Set the alluxio.user.file.replication.max to unlimited.

  1. $ ./bin/alluxio fs setReplication --max -1 /file

Recursirvely set replication level of all files inside a directory /dir (including its sub-directories) using -R:

  1. $ ./bin/alluxio fs setReplication --min 3 --max -5 -R /dir

To check the target replication level of a file, run

  1. $ ./bin/alluxio fs stat /foo

and look for the replicationMin and replicationMax fields in the output.

Checking Alluxio Cache Capacity and Usage

The Alluxio shell command fsadmin report provides a short summary of space availability, along with other useful information. A sample output is shown below:

  1. $ ./bin/alluxio fsadmin report
  2. Alluxio cluster summary:
  3. Master Address: localhost/127.0.0.1:19998
  4. Web Port: 19999
  5. Rpc Port: 19998
  6. Started: 09-28-2018 12:52:09:486
  7. Uptime: 0 day(s), 0 hour(s), 0 minute(s), and 26 second(s)
  8. Version: 2.0.0
  9. Safe Mode: true
  10. Zookeeper Enabled: false
  11. Live Workers: 1
  12. Lost Workers: 0
  13. Total Capacity: 10.67GB
  14. Tier: MEM Size: 10.67GB
  15. Used Capacity: 0B
  16. Tier: MEM Size: 0B
  17. Free Capacity: 10.67GB

The Alluxio shell also allows a user to check how much space is available and in use within the Alluxio cache.

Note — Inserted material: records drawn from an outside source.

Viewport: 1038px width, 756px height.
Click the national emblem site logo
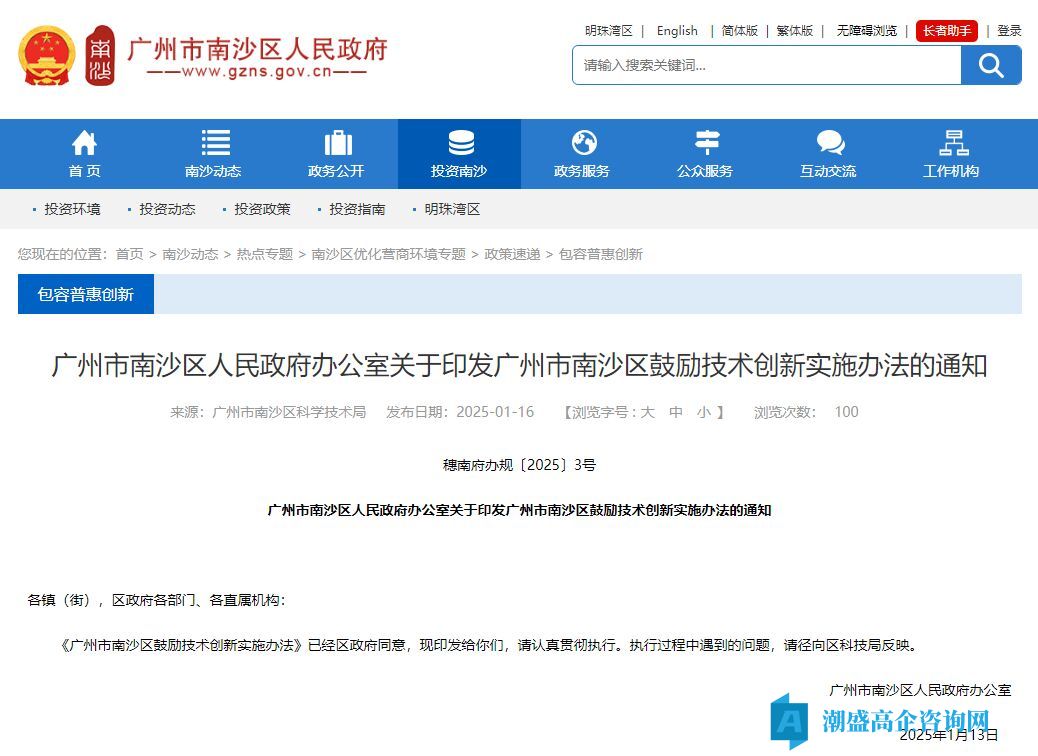(x=47, y=56)
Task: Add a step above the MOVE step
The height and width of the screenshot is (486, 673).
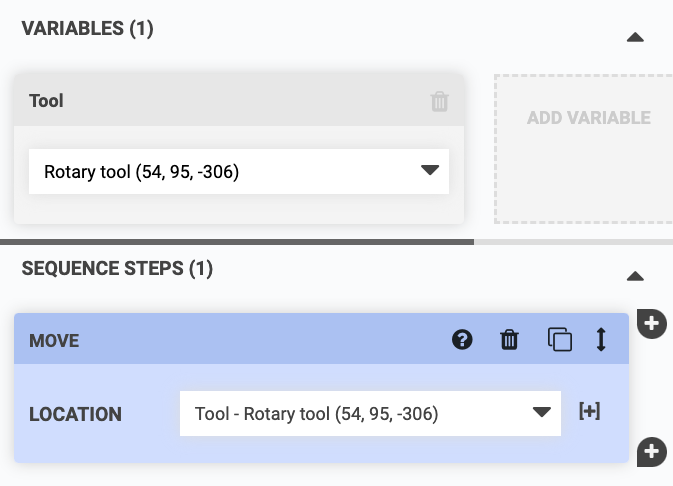Action: (651, 323)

To get the total used bytes in the Alluxio cache:

  1. $ ./bin/alluxio fs getUsedBytes

To get the total capacity of the Alluxio cache in bytes:

  1. $ ./bin/alluxio fs getCapacityBytes

The Alluxio master web interface gives the user a visual overview of the cluster and how much storage space is used. It can be found at http:/{MASTER_IP}:${alluxio.master.web.port}/. More detailed information about the Alluxio web interface can be found in our documentation.